Zo, dat is even genoeg over werkwoorden voor 1 les!

Het -ban/-ben achtervoegsel
In en binnen komen overeen met de achtervoegsels -ban/-ben in het Hongaars. Aangezien u nu alles weet over vocaal harmonie weet u dat -ban gebruikt wordt voor achter-woorden en -ben voor voor-woorden.

Ontkenning
Ontkennen is eenvoudig in het Hongaars: Voeg nem toe voor het werkwoord.

Nog meer voorbeeld zinnen:

  • Tanulok Philadelphiában. Ik studeer in Philadelphia.
  • értem, de te nem érted.  Ik begrijp het wel, maar jij begrijpt het niet.
  • Én nem lakom Los Angeles-ben, de o” ott lakik. Ik woon niet in Los Angeles, maar hij woont daar.
  • Magyarul beszéltek?
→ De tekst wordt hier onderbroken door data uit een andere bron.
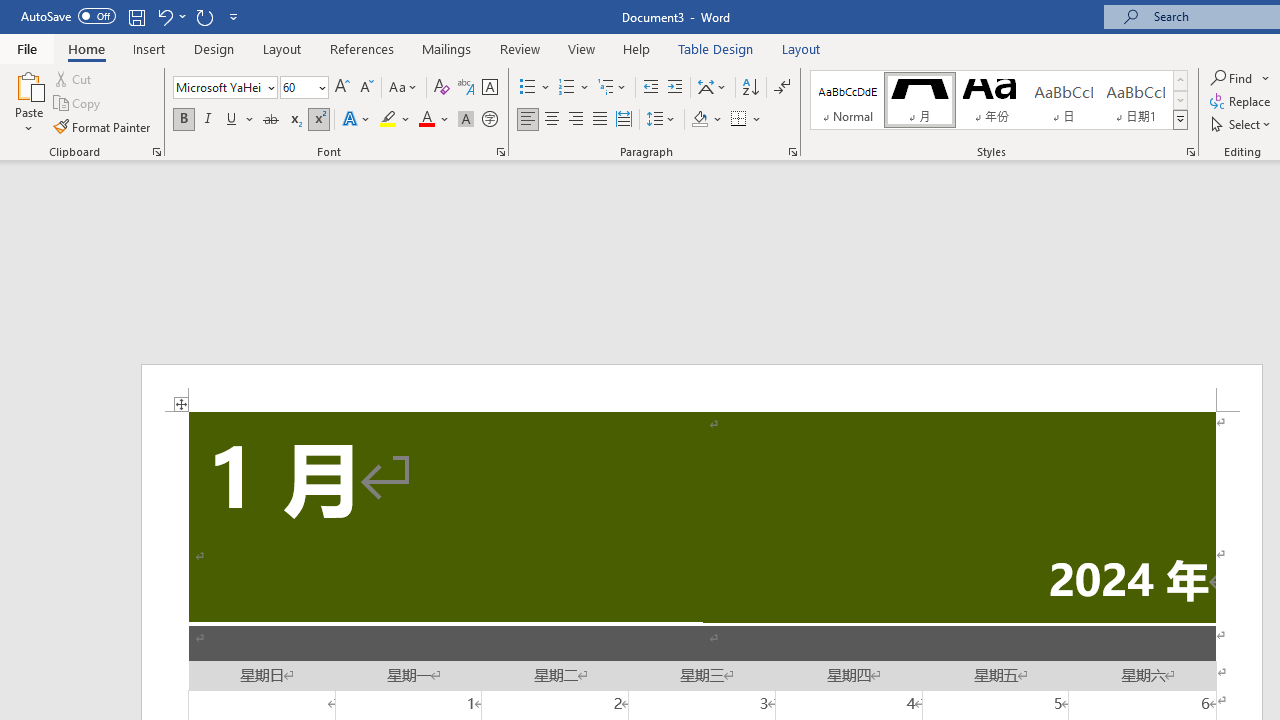
Bullets (527, 87)
Clear Formatting (442, 87)
Center (552, 119)
Insert (149, 48)
Text Highlight Color Yellow (388, 119)
Character Border (489, 87)
Strikethrough (270, 119)
Paste (28, 102)
Office Clipboard... (156, 151)
Line and Paragraph Spacing (661, 119)
Increase Indent (675, 87)
Text Effects and Typography (357, 119)
More Options (1266, 78)
Mailings (447, 48)
Bullets (535, 87)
Nem, angolul beszélünk. Spreekt U (Meervoud) Hongaars? Nee, wij spreken Engels.
  • Látsz?Zie je? (Informeel)
  • Lát? Ziet u? (formeel)
  • Itt ülnek.Zij zitten daar.

Oefeningen

Vertaal de volgende zinnen in het Nederlands:

1. Tanulnak Rómában. 2. Nem beszélek angolul. 3. Ott lakom. 4. Jól beszélsz magyarul. 5. Ki ért?

Vertaal de volgende zinnen in het Hongaars:

6. Ik ben aan het eten. 7. Studeert u Hongaars? 8. Hij zit hier ook. 9. Waar studeren jullie? 10. Die ober werkt in het restaurant.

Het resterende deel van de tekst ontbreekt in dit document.